Russia has repeatedly blasted NATO's presence in central and eastern Europe and before it launched its full-scale military offensive was demanding the military alliance pull its troops, equipment and bases out of several eastern members that were under Moscow's sphere of influence during the Cold War.
The prospects of any talks leading to an agreement to halt the Ukraine fighting are unclear.
Both Kyiv and Moscow have ruled out territorial concessions and Putin last year demanded Ukraine withdraw its troops from even more territory across its east and south as a precondition for opening talks.
Zelensky Saudi visit
Zelensky will travel to Saudi Arabia a day later for a "long-planed" visit, though has said he does not plan to hold talks with either the US or Russian officials, his spokesman said Monday.
He said last week he was prepared to meet Putin directly, but only after Kyiv and its allies had developed a common position on a roadmap to end the war.

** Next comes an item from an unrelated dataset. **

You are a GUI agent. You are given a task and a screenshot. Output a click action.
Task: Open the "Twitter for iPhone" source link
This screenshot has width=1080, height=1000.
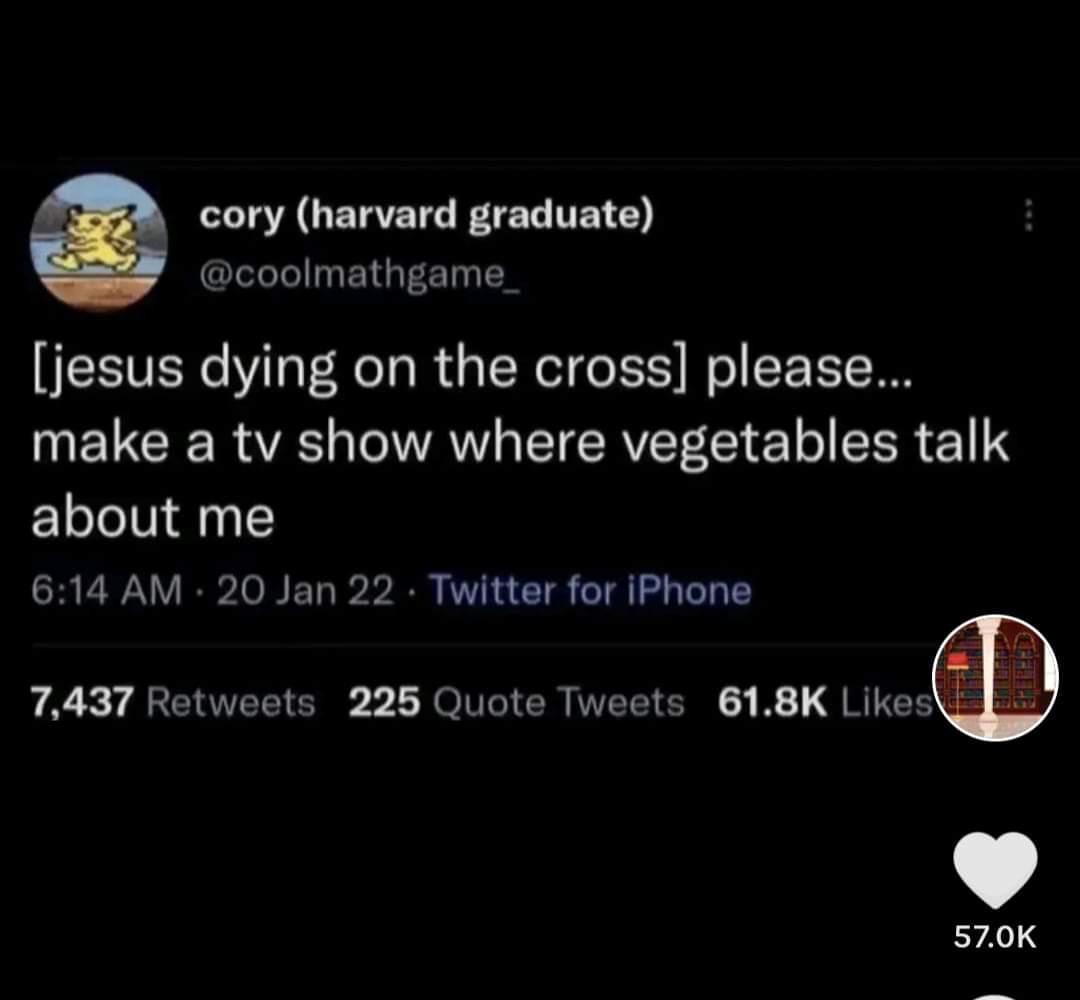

Ahead of his visit to Riyadh, Russia's Lavrov said Moscow was not prepared to cede land and said he saw no point in other European countries taking part in talks.
"I don't know what they would do at the negotiating table... if they are going to sit at the negotiating table with the aim of continuing war, then why invite them there?," Lavrov told a press conference in Moscow.
'Durable peace'
Germany on Monday tentatively welcomed the talks and called for the sides to search for a "durable peace".
"That there is direct contact between the Americans and the Russians is not a bad thing if it is about finding a way to a durable and lasting peace," said a foreign ministry spokesman in Berlin.
European leaders were convening in Paris for an emergency summit on Ukraine Monday, amid alarm at Washington's diplomatic outreach to Moscow and divisions over how to best support Ukraine, including over the idea of a troop deployment.
French President Emmanuel Macron has repeatedly discussed the idea of a Western peacekeeping force for Ukraine.
UK Prime Minister Keir Starmer said Sunday he was ready to send troops "if necessary" and Sweden said it was not "ruling out" a peacekeeping force.
But Berlin said it was "premature" for such a discussion and Warsaw also said it was not planning to send troops to Ukraine.
Battlefield gains
Moscow heads into the talks boosted by recent gains on the battlefield.
Its better resourced troops are pushing Ukraine back across the 1,000-kilometre (620-mile) front line.
Kyiv also faces the prospect of losing vital US military aid, long criticised by Trump.
Russia's army on Monday said its forces had captured a small settlement in northeastern Ukraine and also retaken control of a village in its western Kursk region, where Ukraine launched a shock counter-offensive last August.